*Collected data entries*
>>
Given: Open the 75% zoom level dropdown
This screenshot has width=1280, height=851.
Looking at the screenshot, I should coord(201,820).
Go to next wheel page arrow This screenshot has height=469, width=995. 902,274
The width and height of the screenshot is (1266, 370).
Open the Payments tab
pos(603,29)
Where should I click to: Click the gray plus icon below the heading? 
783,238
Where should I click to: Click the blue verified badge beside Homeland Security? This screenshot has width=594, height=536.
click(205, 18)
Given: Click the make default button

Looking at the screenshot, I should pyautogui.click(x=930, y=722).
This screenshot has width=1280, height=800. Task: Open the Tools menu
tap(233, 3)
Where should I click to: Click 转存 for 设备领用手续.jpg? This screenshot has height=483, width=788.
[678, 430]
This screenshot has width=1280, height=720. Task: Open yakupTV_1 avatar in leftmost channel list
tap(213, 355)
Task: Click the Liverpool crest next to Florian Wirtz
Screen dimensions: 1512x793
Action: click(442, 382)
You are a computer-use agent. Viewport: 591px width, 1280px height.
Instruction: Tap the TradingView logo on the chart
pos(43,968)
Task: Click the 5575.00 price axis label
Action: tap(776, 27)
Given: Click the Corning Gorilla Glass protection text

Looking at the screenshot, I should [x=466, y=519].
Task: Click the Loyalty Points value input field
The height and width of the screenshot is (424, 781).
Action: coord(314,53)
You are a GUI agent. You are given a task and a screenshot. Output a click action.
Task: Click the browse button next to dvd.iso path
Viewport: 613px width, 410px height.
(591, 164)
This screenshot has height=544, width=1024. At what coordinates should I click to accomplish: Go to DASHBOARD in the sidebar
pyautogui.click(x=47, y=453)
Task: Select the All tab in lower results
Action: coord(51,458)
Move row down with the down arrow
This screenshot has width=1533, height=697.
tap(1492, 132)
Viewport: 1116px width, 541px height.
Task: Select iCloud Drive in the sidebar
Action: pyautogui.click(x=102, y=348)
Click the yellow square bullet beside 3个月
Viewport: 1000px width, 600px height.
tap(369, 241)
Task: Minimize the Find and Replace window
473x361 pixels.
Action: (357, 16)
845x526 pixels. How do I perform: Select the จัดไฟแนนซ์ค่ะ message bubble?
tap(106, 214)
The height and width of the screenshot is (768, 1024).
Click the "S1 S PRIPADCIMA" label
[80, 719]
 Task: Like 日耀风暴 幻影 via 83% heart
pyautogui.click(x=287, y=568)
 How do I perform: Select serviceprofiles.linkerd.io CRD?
<<
Print out the records exactly as they were entered.

*SOLVED EXERCISE*
Given: Open the 75% zoom level dropdown
This screenshot has width=1280, height=851.
Looking at the screenshot, I should coord(201,820).
Go to next wheel page arrow This screenshot has height=469, width=995. 902,274
The width and height of the screenshot is (1266, 370).
Open the Payments tab
pos(603,29)
Where should I click to: Click the gray plus icon below the heading? 
783,238
Where should I click to: Click the blue verified badge beside Homeland Security? This screenshot has width=594, height=536.
click(205, 18)
Given: Click the make default button

Looking at the screenshot, I should pyautogui.click(x=930, y=722).
This screenshot has width=1280, height=800. Task: Open the Tools menu
tap(233, 3)
Where should I click to: Click 转存 for 设备领用手续.jpg? This screenshot has height=483, width=788.
[678, 430]
This screenshot has width=1280, height=720. Task: Open yakupTV_1 avatar in leftmost channel list
tap(213, 355)
Task: Click the Liverpool crest next to Florian Wirtz
Screen dimensions: 1512x793
Action: click(442, 382)
You are a computer-use agent. Viewport: 591px width, 1280px height.
Instruction: Tap the TradingView logo on the chart
pos(43,968)
Task: Click the 5575.00 price axis label
Action: tap(776, 27)
Given: Click the Corning Gorilla Glass protection text

Looking at the screenshot, I should [x=466, y=519].
Task: Click the Loyalty Points value input field
The height and width of the screenshot is (424, 781).
Action: coord(314,53)
You are a GUI agent. You are given a task and a screenshot. Output a click action.
Task: Click the browse button next to dvd.iso path
Viewport: 613px width, 410px height.
(591, 164)
This screenshot has height=544, width=1024. At what coordinates should I click to accomplish: Go to DASHBOARD in the sidebar
pyautogui.click(x=47, y=453)
Task: Select the All tab in lower results
Action: coord(51,458)
Move row down with the down arrow
This screenshot has width=1533, height=697.
tap(1492, 132)
Viewport: 1116px width, 541px height.
Task: Select iCloud Drive in the sidebar
Action: pyautogui.click(x=102, y=348)
Click the yellow square bullet beside 3个月
Viewport: 1000px width, 600px height.
tap(369, 241)
Task: Minimize the Find and Replace window
473x361 pixels.
Action: (357, 16)
845x526 pixels. How do I perform: Select the จัดไฟแนนซ์ค่ะ message bubble?
tap(106, 214)
The height and width of the screenshot is (768, 1024).
Click the "S1 S PRIPADCIMA" label
[80, 719]
 Task: Like 日耀风暴 幻影 via 83% heart
pyautogui.click(x=287, y=568)
 How do I perform: Select serviceprofiles.linkerd.io CRD?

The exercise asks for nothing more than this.